Using Redshift Spectrum with AWS Lake Formation - Amazon Redshift

Using Redshift Spectrum with AWS Lake Formation

You can use AWS Lake Formation to centrally define and enforce database, table, and column-level access policies to data stored in Amazon S3. After your data is registered with an AWS Glue Data Catalog enabled with Lake Formation, you can query it by using several services, including Redshift Spectrum.

Lake Formation provides the security and governance of the Data Catalog. Within Lake Formation, you can grant and revoke permissions to the Data Catalog objects, such as databases, tables, columns, and underlying Amazon S3 storage.

Important

You can only use Redshift Spectrum with a Lake Formation enabled Data Catalog in AWS Regions where Lake Formation is available.
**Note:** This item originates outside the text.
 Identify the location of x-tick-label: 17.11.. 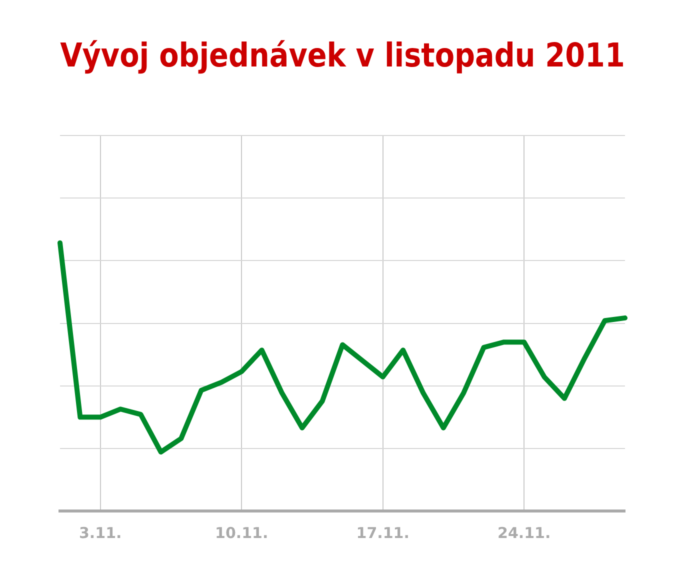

For a list of available Regions, see AWS Lake Formation Endpoints and Quotas in the AWS General Reference.

By using Redshift Spectrum with Lake Formation, you can do the following:

  • Use Lake Formation as a centralized place where you grant and revoke permissions and access control policies on all of your data in the data lake. Lake Formation provides a hierarchy of permissions to control access to databases and tables in a Data Catalog. For more information, see Lake Formation Permissions.

  • Create external tables and run queries on data in the data lake. Before users in your account can run queries, a data lake account administrator registers your existing Amazon S3 paths containing source data with Lake Formation. The administrator also creates tables and grants permissions to your users. Access can be granted on databases, tables, or columns.
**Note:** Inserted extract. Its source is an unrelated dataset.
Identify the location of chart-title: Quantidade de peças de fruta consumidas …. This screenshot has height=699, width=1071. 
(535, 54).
    After the data is registered in the Data Catalog, each time users try to run queries, Lake Formation verifies access to the table for that specific principal. Lake Formation vends temporary credentials to Redshift Spectrum, and the query runs.

When you use Redshift Spectrum with a Data Catalog enabled for Lake Formation, an IAM role associated with the cluster must have permission to the Data Catalog.

Important

You can't chain IAM roles when using Redshift Spectrum with a Data Catalog enabled for Lake Formation.

To learn more about the steps required to set up AWS Lake Formation to use with Redshift Spectrum, see Tutorial: Creating a Data Lake from a JDBC Source in Lake Formation in the AWS Lake Formation Developer Guide. Specifically, see Query the Data in the Data Lake Using Amazon Redshift Spectrum for details about integration with Redshift Spectrum. The data and AWS resources used in this topic depend on prior steps in the tutorial.